Does anyone have good recommendations for someone who seems unable to gain any proficiency at drawing?

Practice. Practice, Practice, Practice, Practice.

You're going to suck. It's okay to suck. You only get better through failure. Drawing and art is a skill that you develop over time like training a muscle. Don't throw away your old stuff. Keep it. Look at it, decide on something you don't like - then focus on doing that better the next time. Repeat. Draw. Like...draw a LOT. Like a LOT A LOT. Draw anything. Try different styles.

The biggest thing to remember is you're going to suck. Everyone sucks. The people who don't suck, are people who kept at something long enough to not suck. Remember also -- you are going to be far more critical of your art and the mistakes you made vs others. Don't get discouraged - especially if you post that shit on the internet. Someone will tell you it's terrible and you'll get discouraged. Surround yourself with people who will lift you up and encourage you.

Procreate on an old iPad 6 + Apple Pencil is what I did for my daughters and they both are so much better at drawing now than they ever were - so you just have to keep doing it.

The biggest misconception that people have is that you're just born with this talent - those people weren't born with the ability to make great art, they were born with the ENTHUSIASM to do it every day, constantly, as an obsession. And then they developed a SKILL, based on that enthusiasm.

[–] [email protected] 4 points 3 days ago (1 children)

You only get better through failure. Drawing and art is a skill that you develop over time like training a muscle.

I've been given this advice my whole life and I've always hated it because it's never worked for me.

I used to love drawing as a kid. I was always sketching things.
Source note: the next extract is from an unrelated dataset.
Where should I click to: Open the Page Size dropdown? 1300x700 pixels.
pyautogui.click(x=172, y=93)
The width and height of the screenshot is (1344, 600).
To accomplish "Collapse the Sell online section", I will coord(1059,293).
I got a lot of praise for my artwork and was told that I was highly skilled for my age.

The problem was, I mostly just copied other works of art. I wasn't very good at drawing something unique. And even with decades of practice, my skill never improved. I never figured out how to draw unique styles, shading, or details. Despite my "skill," I eventually gave up drawing altogether.

As an older man looking back, I realize now that I was focused on technical details I could actually see and I could never recreate them from a mental image. I never had an artist's mind. I was just really good at copying exact details from other art. I could've even draw based on a photo, because I didn't know what details to include and what to exclude; there was too much information in a photograph and my brain couldn't parse it all.

To this day, I can mimic other works of art very well, but I can't create unique works, and no amount of practice will fix that. I'm just not artistically inclined. I can't visualize a scene well enough to create it from scratch.

[–] [email protected] 2 points 3 days ago* (last edited 3 days ago)

You may simply have aphantasia. The inability to picture things clearly in your "mind's eye". This ranges from being able to VR your imagination into the real world like it's something that's really there, to only 'seeing' a faint idea of what it is you're thinking of, all the way to not seeing anything at all.

My mother was blessed with hyperphantasia, and art came easier for her than most - but it was always better with practice.

I most definitely have aphantasia (trauma based), but I've been able to practice 'seeing' things in my minds eye by taking pictures, practicing remembering the picture, drawing it from memory, and then comparing it afterwards. I'm no photocopier like you seem to be, I mostly deal with engineering drawings all day so I think my mind has simply adapted to putting together sets of rules like a puzzle.